Das Buch ist auf einen langen Prozess zurückzuführen. Dieser begann, als meine Eltern erste aufklärende Gespräche über die Geschichte meines Vaters mit mir führten. Es war mir von klein auf ein Bedürfnis, meine Vorfahren damit nicht im Stich zu lassen und immer daran zu erinnern. Als ich mit 25 selbst das erste Mal Vater wurde, kam mit der Frage, was für ein Vater ich sein würde, erneut die Frage auf, wer mein Vater war, und damit auch die Frage nach seiner Herkunft.

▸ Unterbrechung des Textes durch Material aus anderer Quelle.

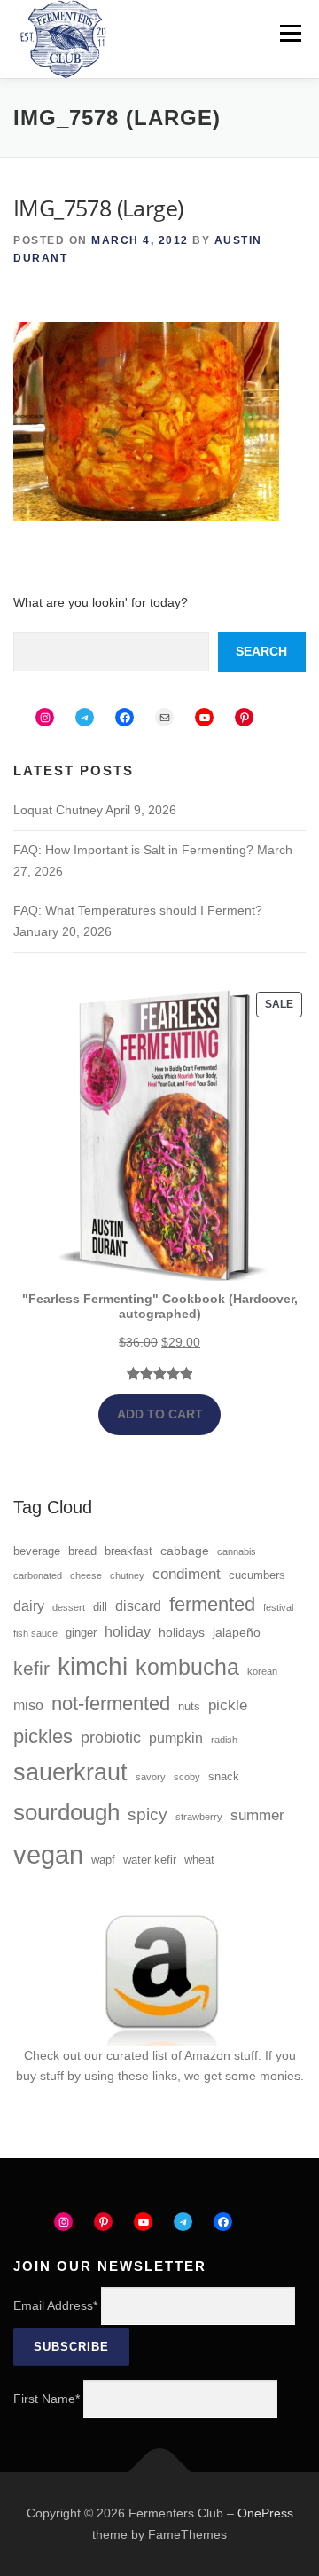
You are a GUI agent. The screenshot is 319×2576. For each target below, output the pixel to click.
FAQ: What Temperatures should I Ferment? (137, 910)
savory (151, 1776)
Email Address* (55, 2305)
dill (100, 1607)
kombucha (187, 1667)
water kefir (149, 1860)
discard (138, 1606)
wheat (199, 1860)
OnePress (265, 2513)
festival (278, 1607)
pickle (227, 1705)
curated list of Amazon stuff (182, 2055)
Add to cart (160, 1414)
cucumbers (257, 1575)
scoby (187, 1776)
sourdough (66, 1812)
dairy (28, 1606)
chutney (127, 1575)
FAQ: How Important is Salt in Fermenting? (133, 850)
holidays (182, 1632)
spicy (147, 1814)
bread (82, 1551)
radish (224, 1739)
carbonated (37, 1575)
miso (28, 1705)
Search (261, 651)
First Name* (46, 2398)
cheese (86, 1575)
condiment (186, 1574)
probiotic (111, 1738)
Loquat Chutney (58, 810)
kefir (31, 1668)
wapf (103, 1860)
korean (262, 1671)
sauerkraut (70, 1772)
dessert (68, 1607)
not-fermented (110, 1703)
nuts (189, 1706)
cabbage (184, 1550)
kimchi (93, 1666)
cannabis (236, 1551)
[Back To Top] (159, 2471)
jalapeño (237, 1632)
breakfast (128, 1551)
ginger (81, 1633)
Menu (290, 33)
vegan (48, 1854)
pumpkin (176, 1738)
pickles (43, 1736)
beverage (36, 1551)
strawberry (198, 1816)
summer (257, 1815)
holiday (128, 1631)
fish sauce (35, 1633)
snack (223, 1777)
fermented (212, 1604)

Ein anderes wichtiges Ereignis war 2018 der Brand im Haus meiner Eltern, bei dem der schriftliche Nachlass meines Vaters verschont geblieben war, darunter Briefe, die er seiner Mutter und seiner Schwester aus der Lagerhaft geschrieben hatte. So kam ich erst an die Briefe, und von da an arbeitete ich gezielt an einem Buch, das auf diesem Nachlass aufbauen sollte.

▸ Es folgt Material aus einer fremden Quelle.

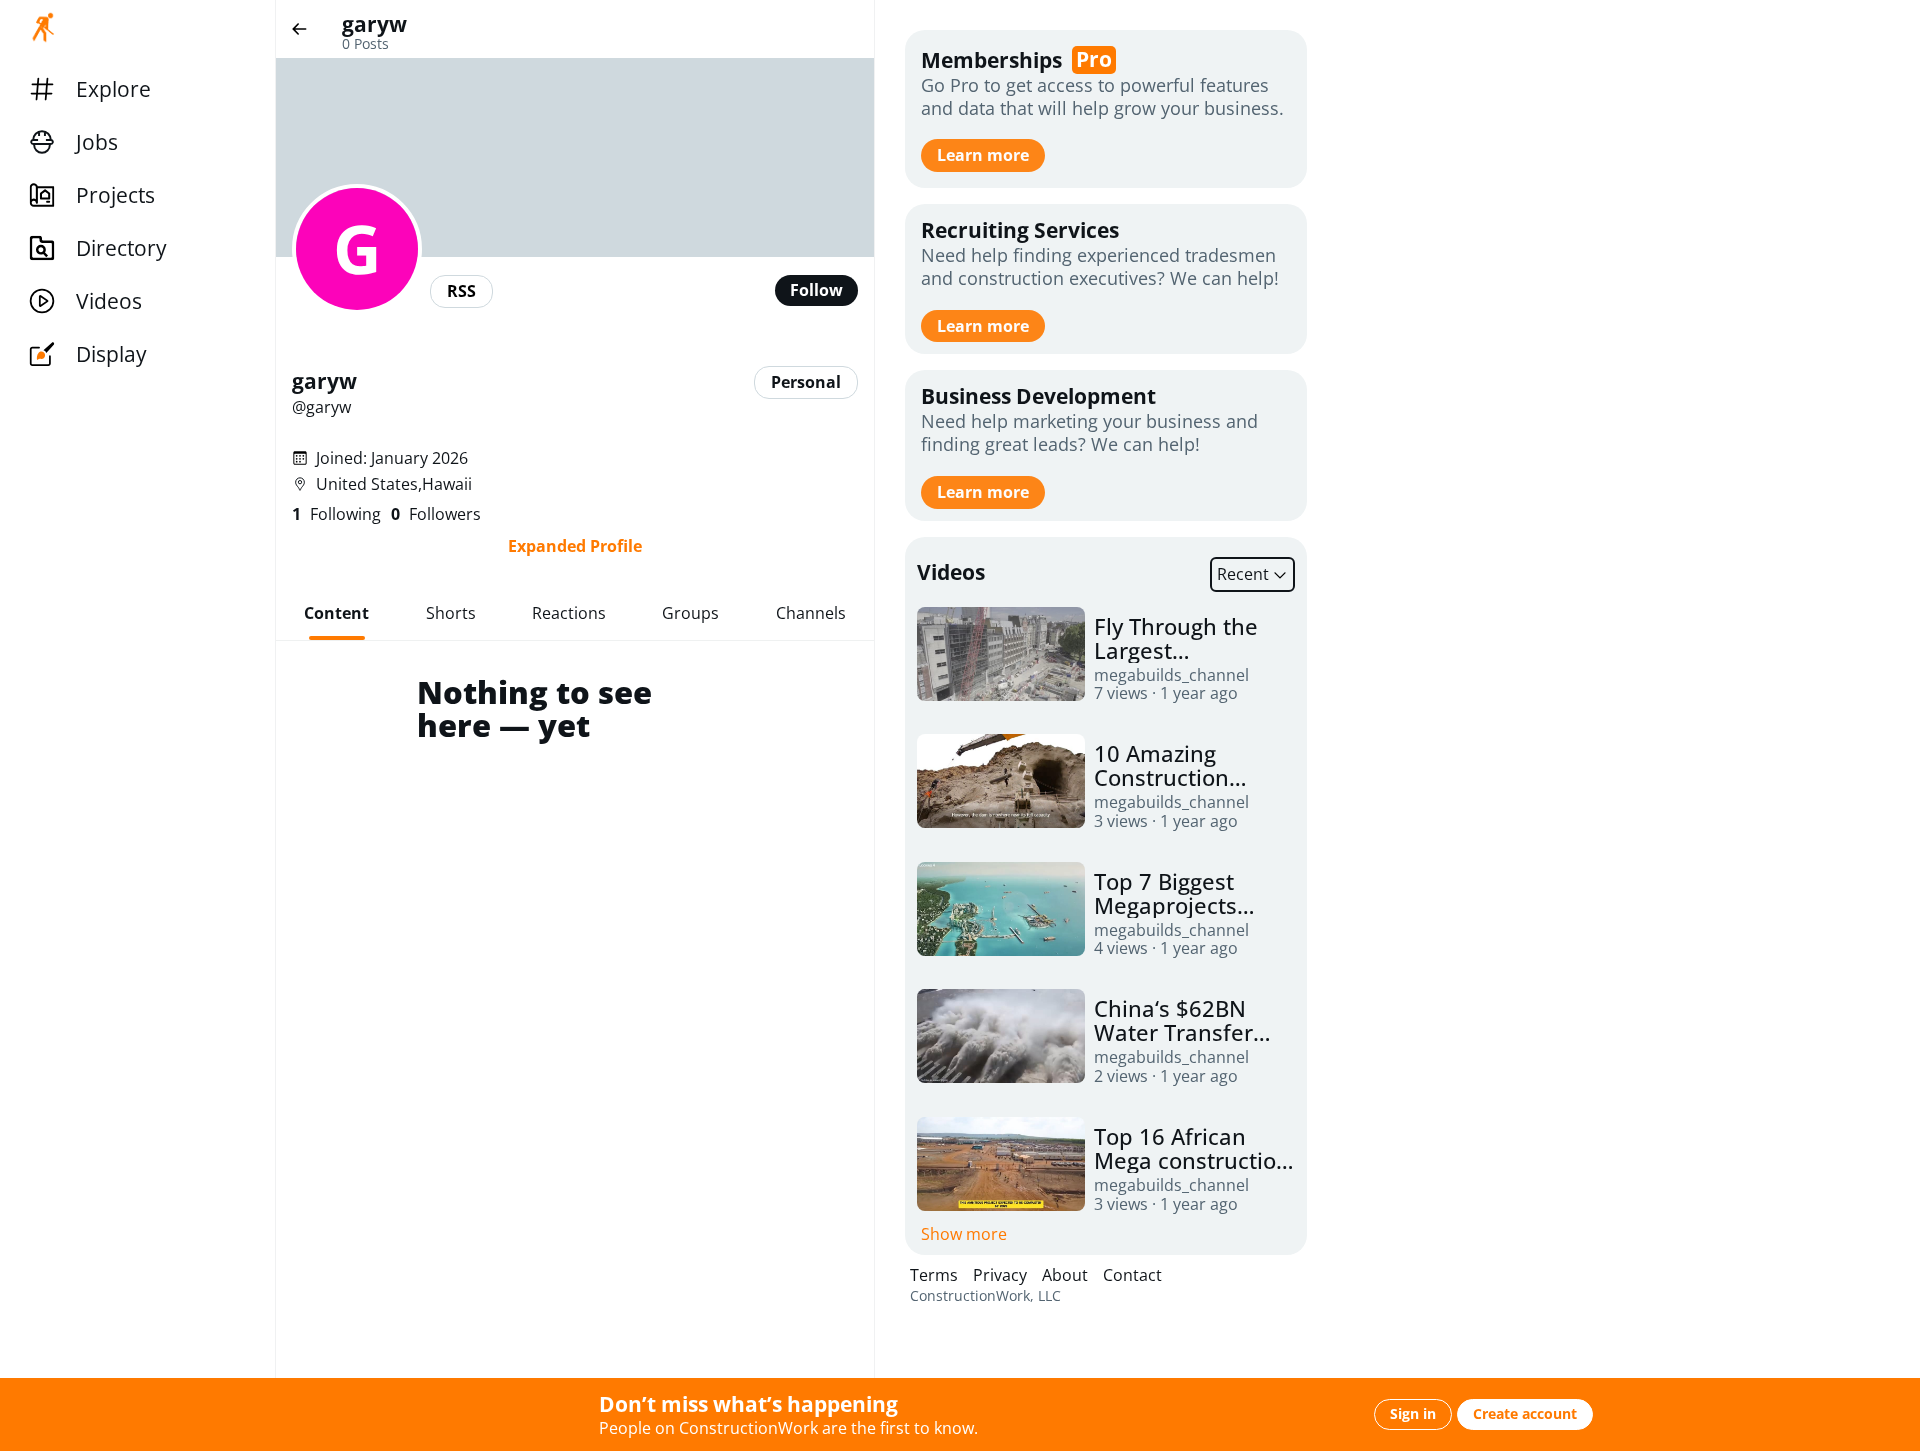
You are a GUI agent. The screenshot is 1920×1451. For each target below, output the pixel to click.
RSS (461, 291)
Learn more (983, 155)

Dem Cousin Ihres Vaters hat die jüdische Identität viel bedeutet, für Ihren Vater, der von den Nationalsozialisten als »Halbjude« verfolgt wurde, war sie eher ein unliebsames Anhängsel. Nachdem Sie sich intensiv mit Ihrer Familiengeschichte beschäftigt haben: Hat sich Ihr eigener Bezug dazu geändert?

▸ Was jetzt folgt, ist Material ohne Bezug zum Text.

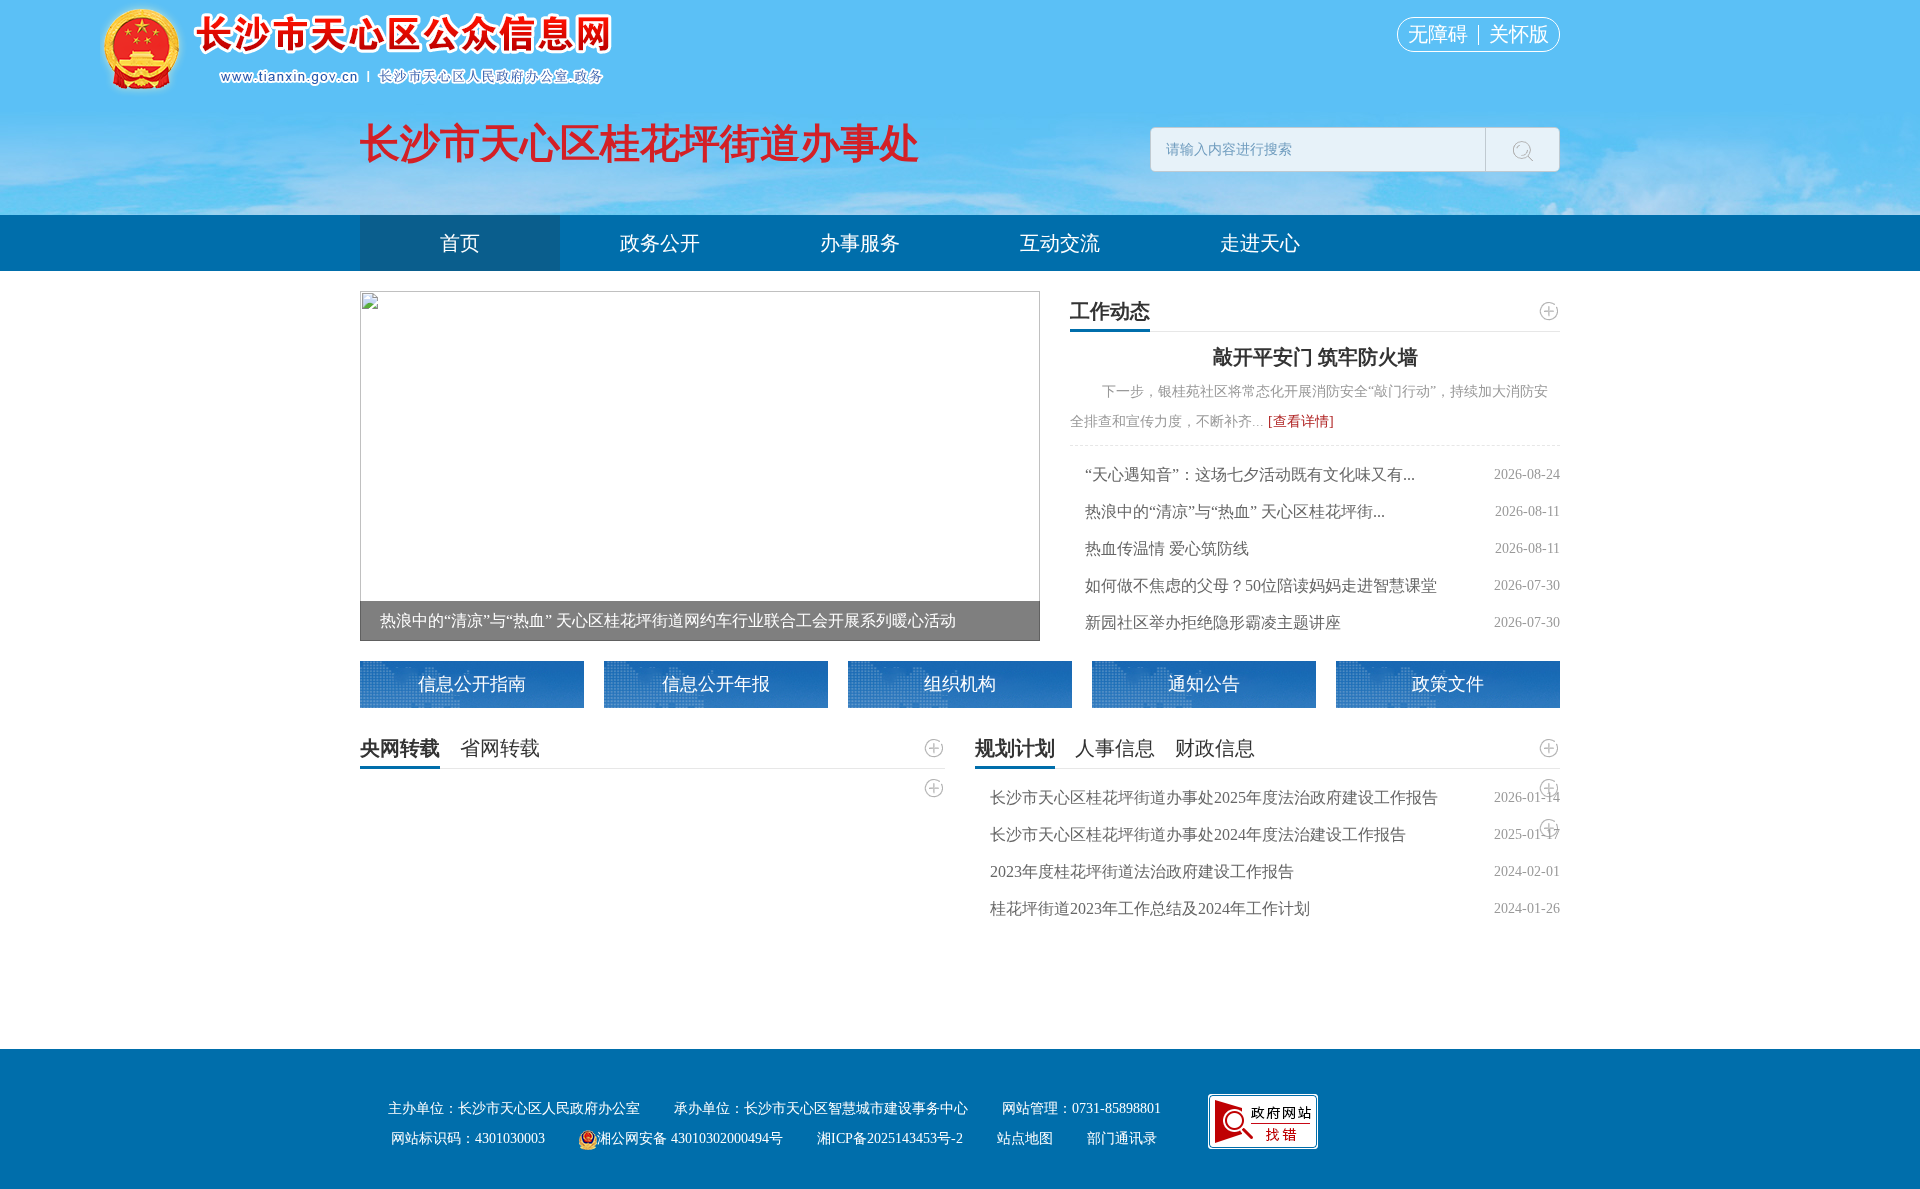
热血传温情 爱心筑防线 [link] (1167, 548)
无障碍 (1438, 34)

Für den Cousin meines Vaters war die jüdische Identität ein Fakt und keine Frage der Interpretation. Da mein Vater aber aus einer interreligiösen Ehe mit einer Christin hervorgegangen war, verband sich mit ihr die ambivalente Hoffnung, man könnte sie verbergen. Die jüdische Herkunft war etwas, wovor er und seine Familie Angst hatten, und diese Ängste bestätigten sich, als er schließlich in Gestapo-Haft landete. Später wurden daraus Schuldgefühle, denn man hatte ja versucht, sich aus der Affäre zu ziehen, und war damit auch noch gescheitert, hatte aber – im Gegensatz zu den jüdischen Verwandten – überlebt. Wahrscheinlich habe ich auch deshalb als Nachfahre das Bedürfnis, mich klar dazu zu positionieren.
Als Kind misstraute ich der Aussage meiner Eltern, schon mein Großvater habe mit dem Judentum nichts am Hut gehabt. Die erfolgreiche Integration oder Assimilation als Selbstschutz ist in der Geschichte meiner Familie hinfällig geworden. Mein Buch leistet einen Beitrag zum Gedenken und kommt damit auch einem Wunsch nach Zusammenhalt nach, ist Ausdruck von Loyalität und Liebe zu Menschen, deren Individualität nur Anerkennung finden kann, wenn sie auch in ihrer Teilhabe am Kollektiv des Judentums gesehen werden.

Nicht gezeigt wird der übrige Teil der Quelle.